Bu gelişmeler doğrultusunda siyasi durumu
dikkatle ele aldığımız da bu oylamanın hiçte sürpriz olmadığını
görürüz:
a- Oylama,
Tayyip Erdoğan’ın Siirt’te
ertelenen seçimden sivrilerek çıkmasıyla doğrudan bağlantılı
idi. Burada hiçbir engelle karşılaşmaması ve iktidarda
sağlam bir yere oturması, başbakanlık yolunun açılması tasarlanmıştı.
Bu oylamada, ABD ağırlıklı alınacak karar bu seçimlere gölge
düşürüp, Tayyip’in seçilmesine engel olabilirdi. Yani
Tayyip’in
doğrudan ABD yanlısı olduğu ve İslam’a tamamen ters düştüğü
kanaati halkta hakim olabilir ve halk hükümet karşıtı bir yöneliş
içerisine girebilirdi. Bu da Amerikanın desteğiyle iktidara
taşınmış olan, İslamcı görünümü verilmiş AKP’nin
yıpranmasına, hatta yıkılmasına yol açabilirdi. Bu şekilde
davranılarak bunlar önlenmiş oldu.
b- Türkiye siyasetinde oluşacak bir kriz,
ABD’nin bölge üzerindeki hareketliliğini geciktirir,
siyasetini etkiler ve değişikliklere gerek duyulmasına yol açarak
ABD ordusunun bölgeye taşınması ve yerleşmesinin ileri
tarihlere sarkmasına ve saldırının gecikmesine yol açabilirdi.
Tezkere sonrası gelişmelere bakıldığında;
halk üzerinde bir memnuniyet eseri bıraktığını görüyoruz. Bu
doğrultuda seçmenin desteğini alan AKP Siirt’teki üç
milletvekilini de alarak konumunu biraz daha pekiştirdiği görülmektedir.

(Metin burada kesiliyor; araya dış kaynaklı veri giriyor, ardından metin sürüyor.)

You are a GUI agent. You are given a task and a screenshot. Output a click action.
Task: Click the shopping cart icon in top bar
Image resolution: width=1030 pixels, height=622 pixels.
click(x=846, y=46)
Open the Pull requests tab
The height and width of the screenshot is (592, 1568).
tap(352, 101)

ABD’de birinci tezkere (halen içeriği gizli
tutulan) doğrultusunda (ikinci tezkere oylamasından hiç
etkilenmemişçesine) bölgede hızlı bir yığınak
yapmaktadır. Bu olaylar karşısında tezkereyi reddeden meclis,
askerler, siyasiler ve halk sessizlik içerisinde ABD’nin
faaliyetlerini izlemekte, hatta taşıma ve korumada yardımcı
olmaktadırlar. Yani ikinci tezkere bir oyundan ibaretti.
Türk askerinin Kuzey Irak’ta konuşlandırılması:
a- Kuzey Irak’ta, bir Kürt devletinin
kurulmasını engelleme açısından, Türkiye’nin 52 bin
askerini bölgede bulundurması için ABD -Türkiye arasında bir
konsensüs (anlaşma) sağlandığı üzerinde durulmaktadır.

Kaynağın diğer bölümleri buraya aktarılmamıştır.